Hm. I mean, it does make sense that strip would invalidate the signature if it doesn't re-ad-hoc-sign it.

But codesign --verify then succeeding? That's strange. Does macOS have some special-casing going on for binaries built on the current system?

joskuijpers commented 1 month ago

I have no idea. I can make a PR with extra code-signing at the end. Then I think Github can try running it, and I can verify

alexrp commented 1 month ago

That's a bit involved due to the way our native builds are triggered (it's not as simple as a PR). But, I think @Perksey daily-drives macOS, so maybe you can upload the binary you just built for him to codesign --verify? If we can confirm that it verifies on your system only because you built it, then I think we have sufficient information to know that we indeed just need to ad-hoc sign after stripping.

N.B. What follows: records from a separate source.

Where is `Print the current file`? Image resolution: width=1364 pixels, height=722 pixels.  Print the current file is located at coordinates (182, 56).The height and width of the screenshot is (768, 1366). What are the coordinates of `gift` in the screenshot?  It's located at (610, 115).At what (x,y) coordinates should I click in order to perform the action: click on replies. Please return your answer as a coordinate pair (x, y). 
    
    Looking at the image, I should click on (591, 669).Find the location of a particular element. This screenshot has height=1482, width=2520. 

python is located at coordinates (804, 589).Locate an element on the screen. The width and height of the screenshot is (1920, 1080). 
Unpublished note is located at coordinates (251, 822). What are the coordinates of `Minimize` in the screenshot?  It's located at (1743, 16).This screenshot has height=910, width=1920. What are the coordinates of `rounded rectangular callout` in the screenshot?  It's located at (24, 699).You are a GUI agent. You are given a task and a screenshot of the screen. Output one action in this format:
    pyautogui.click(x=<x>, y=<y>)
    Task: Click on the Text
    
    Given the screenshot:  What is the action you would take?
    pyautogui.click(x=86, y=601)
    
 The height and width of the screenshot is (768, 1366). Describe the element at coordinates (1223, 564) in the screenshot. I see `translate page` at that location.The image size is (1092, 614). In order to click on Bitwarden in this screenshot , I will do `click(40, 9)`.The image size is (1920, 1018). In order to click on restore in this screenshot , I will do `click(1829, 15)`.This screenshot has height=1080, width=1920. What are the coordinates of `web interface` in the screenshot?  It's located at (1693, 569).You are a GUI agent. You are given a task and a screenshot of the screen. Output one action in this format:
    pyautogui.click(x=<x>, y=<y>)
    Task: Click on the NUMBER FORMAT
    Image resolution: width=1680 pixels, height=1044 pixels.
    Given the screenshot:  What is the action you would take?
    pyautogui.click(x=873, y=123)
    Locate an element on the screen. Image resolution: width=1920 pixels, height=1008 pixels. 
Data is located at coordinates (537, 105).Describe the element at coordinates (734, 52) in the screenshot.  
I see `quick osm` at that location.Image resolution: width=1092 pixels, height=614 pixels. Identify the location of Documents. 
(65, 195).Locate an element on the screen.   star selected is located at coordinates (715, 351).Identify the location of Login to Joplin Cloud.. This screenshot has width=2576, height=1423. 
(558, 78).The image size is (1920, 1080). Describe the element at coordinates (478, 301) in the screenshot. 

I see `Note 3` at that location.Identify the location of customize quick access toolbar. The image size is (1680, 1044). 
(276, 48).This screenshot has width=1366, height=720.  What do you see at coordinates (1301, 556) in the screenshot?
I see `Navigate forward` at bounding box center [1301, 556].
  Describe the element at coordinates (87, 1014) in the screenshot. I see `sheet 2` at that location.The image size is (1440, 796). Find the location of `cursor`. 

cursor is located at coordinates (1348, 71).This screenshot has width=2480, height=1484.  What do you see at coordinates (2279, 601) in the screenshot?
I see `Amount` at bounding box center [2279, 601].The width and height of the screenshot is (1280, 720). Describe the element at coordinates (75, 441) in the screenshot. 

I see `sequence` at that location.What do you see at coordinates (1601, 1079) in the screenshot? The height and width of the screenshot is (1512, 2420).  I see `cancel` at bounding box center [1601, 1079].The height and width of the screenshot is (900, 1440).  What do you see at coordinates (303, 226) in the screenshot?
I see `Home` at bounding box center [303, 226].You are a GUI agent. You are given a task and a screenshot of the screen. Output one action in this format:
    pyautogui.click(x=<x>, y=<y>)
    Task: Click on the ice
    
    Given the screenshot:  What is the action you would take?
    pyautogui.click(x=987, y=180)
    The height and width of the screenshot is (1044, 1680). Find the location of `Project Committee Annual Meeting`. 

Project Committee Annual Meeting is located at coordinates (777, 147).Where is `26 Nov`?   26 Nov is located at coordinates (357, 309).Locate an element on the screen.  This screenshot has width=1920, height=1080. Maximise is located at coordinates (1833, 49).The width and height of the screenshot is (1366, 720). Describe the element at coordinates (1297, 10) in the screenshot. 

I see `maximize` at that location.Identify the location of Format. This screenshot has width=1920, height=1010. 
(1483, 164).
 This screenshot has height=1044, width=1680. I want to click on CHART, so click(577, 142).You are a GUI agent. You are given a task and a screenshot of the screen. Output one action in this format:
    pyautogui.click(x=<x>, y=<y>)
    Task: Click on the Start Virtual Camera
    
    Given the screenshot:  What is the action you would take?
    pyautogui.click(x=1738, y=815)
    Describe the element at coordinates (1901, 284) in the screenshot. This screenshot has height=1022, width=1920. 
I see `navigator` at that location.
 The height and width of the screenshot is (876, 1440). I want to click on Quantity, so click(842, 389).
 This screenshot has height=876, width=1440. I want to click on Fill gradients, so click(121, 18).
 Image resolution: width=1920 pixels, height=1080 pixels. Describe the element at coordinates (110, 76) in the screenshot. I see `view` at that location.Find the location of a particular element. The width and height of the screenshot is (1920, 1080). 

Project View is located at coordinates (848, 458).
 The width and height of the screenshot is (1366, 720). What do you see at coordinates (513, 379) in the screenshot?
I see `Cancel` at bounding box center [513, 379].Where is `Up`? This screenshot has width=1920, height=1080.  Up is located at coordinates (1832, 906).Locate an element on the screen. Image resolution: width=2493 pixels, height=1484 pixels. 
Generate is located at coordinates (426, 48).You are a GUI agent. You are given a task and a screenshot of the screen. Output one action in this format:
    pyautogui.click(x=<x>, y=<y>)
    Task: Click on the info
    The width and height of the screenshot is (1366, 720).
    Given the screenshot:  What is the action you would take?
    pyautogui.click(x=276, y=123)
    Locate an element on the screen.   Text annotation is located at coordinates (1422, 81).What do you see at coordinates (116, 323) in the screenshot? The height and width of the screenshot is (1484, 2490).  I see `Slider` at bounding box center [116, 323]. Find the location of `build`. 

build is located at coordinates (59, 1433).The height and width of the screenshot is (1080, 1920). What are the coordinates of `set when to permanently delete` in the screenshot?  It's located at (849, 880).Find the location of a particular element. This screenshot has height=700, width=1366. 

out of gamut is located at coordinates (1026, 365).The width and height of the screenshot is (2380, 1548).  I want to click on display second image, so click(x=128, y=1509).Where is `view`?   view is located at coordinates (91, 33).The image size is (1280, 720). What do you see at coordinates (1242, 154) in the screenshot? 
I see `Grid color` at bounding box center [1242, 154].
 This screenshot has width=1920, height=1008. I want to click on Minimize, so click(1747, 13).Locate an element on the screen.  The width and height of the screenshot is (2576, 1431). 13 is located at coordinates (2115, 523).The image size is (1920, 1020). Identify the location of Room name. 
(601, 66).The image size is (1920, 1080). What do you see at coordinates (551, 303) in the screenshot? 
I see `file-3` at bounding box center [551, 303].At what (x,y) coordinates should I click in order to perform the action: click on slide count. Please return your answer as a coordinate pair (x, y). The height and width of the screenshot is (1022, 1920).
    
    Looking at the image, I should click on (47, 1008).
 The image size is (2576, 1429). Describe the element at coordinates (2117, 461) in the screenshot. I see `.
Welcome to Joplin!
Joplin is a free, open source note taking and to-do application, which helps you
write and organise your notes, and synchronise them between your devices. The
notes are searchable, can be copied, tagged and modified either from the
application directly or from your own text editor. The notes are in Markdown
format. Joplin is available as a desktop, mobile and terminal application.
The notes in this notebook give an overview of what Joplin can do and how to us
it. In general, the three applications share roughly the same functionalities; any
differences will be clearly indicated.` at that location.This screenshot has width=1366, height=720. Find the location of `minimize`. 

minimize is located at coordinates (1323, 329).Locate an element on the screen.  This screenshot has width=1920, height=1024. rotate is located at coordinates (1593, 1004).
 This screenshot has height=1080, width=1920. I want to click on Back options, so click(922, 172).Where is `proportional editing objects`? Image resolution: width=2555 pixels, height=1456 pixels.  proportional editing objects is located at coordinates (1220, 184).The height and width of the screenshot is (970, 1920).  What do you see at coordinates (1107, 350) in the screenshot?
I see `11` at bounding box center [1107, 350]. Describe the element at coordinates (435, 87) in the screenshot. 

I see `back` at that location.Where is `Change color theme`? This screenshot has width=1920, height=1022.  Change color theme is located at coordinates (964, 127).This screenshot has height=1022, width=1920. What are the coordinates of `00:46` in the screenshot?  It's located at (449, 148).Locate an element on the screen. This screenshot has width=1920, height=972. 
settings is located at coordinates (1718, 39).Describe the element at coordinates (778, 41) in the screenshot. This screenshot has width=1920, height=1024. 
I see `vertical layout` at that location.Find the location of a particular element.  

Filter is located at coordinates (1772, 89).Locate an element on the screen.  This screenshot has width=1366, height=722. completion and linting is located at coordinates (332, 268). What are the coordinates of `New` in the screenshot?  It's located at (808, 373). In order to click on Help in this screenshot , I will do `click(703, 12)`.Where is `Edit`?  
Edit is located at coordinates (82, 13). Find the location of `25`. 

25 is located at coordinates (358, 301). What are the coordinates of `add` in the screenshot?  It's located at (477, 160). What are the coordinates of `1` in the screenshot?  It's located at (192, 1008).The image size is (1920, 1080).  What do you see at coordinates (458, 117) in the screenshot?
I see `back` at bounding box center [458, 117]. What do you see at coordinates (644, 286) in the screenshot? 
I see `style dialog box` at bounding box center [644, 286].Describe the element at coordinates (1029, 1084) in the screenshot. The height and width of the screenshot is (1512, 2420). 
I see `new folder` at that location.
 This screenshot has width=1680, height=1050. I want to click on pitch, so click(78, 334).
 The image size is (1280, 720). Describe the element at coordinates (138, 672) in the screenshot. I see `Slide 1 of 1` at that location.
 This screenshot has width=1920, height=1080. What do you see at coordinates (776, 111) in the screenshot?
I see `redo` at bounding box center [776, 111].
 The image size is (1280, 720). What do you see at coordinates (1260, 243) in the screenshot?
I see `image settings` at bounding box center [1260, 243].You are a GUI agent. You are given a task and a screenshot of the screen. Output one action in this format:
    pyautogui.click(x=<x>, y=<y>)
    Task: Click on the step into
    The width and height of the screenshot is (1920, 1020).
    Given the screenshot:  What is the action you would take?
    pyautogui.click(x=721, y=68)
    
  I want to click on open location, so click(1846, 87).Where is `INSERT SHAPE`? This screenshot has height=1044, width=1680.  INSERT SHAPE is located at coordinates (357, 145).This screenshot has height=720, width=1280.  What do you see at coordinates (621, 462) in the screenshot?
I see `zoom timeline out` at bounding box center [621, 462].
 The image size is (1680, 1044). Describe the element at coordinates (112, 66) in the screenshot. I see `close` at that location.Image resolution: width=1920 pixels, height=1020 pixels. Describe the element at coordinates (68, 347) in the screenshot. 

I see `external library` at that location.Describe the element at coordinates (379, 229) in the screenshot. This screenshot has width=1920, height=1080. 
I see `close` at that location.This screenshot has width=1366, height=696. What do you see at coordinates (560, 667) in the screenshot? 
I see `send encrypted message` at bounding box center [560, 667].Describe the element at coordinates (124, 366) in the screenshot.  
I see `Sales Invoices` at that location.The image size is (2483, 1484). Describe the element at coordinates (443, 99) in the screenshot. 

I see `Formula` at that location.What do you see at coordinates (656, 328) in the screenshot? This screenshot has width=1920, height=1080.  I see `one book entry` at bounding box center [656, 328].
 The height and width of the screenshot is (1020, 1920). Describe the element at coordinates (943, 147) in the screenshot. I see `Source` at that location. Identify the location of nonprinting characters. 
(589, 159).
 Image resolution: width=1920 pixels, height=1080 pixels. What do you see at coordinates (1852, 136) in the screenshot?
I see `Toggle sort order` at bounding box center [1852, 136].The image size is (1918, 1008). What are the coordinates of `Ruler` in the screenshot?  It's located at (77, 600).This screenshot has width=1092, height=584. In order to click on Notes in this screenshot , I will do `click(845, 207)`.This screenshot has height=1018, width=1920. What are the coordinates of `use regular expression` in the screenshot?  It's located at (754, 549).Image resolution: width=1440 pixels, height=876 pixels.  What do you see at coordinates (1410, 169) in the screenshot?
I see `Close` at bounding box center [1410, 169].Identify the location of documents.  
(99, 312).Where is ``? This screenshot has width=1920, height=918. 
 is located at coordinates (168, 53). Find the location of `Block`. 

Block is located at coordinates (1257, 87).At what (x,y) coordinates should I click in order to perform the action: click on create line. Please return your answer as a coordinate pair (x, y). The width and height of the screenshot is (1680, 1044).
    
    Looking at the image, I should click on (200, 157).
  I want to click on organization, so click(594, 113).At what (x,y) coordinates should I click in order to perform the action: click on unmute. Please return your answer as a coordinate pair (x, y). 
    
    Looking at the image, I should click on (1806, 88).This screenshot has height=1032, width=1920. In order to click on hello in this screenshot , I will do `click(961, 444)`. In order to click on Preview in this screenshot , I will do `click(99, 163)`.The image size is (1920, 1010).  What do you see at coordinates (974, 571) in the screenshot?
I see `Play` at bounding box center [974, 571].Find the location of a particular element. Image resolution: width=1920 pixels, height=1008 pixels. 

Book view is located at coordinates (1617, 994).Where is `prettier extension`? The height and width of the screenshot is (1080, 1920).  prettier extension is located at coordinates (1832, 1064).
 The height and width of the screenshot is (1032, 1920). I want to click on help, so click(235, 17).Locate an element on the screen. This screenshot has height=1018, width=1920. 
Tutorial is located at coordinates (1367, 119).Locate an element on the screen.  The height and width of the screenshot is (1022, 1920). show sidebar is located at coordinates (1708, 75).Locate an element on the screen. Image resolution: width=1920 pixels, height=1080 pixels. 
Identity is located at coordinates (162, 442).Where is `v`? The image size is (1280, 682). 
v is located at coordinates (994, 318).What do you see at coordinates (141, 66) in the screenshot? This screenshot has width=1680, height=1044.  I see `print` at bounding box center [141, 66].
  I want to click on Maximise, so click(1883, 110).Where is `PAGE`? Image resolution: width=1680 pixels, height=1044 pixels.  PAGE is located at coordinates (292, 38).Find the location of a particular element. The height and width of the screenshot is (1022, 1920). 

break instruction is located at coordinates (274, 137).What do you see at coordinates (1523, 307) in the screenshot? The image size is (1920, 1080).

joskuijpers commented 1 month ago

Alright, I can do that. I made a PR anyways: #2174

joskuijpers commented 1 month ago

@Perksey I have uploaded the files to https://github.com/joskuijpers/Silk.NET/tree/testsign/src/Native/Silk.NET.SDL.Native/runtimes/osx/native

joskuijpers commented 1 month ago

For now I have a workaround:

<Target Name="Codesign" AfterTargets="Build">
    <Exec Command="codesign --force --sign - $(TargetDir)/runtimes/osx/native/libSDL2-2.0.dylib" />
</Target>
joskuijpers commented 1 month ago

Thank you for the super quick responses!

alexrp commented 1 month ago

Thanks for helping diagnose and fix it!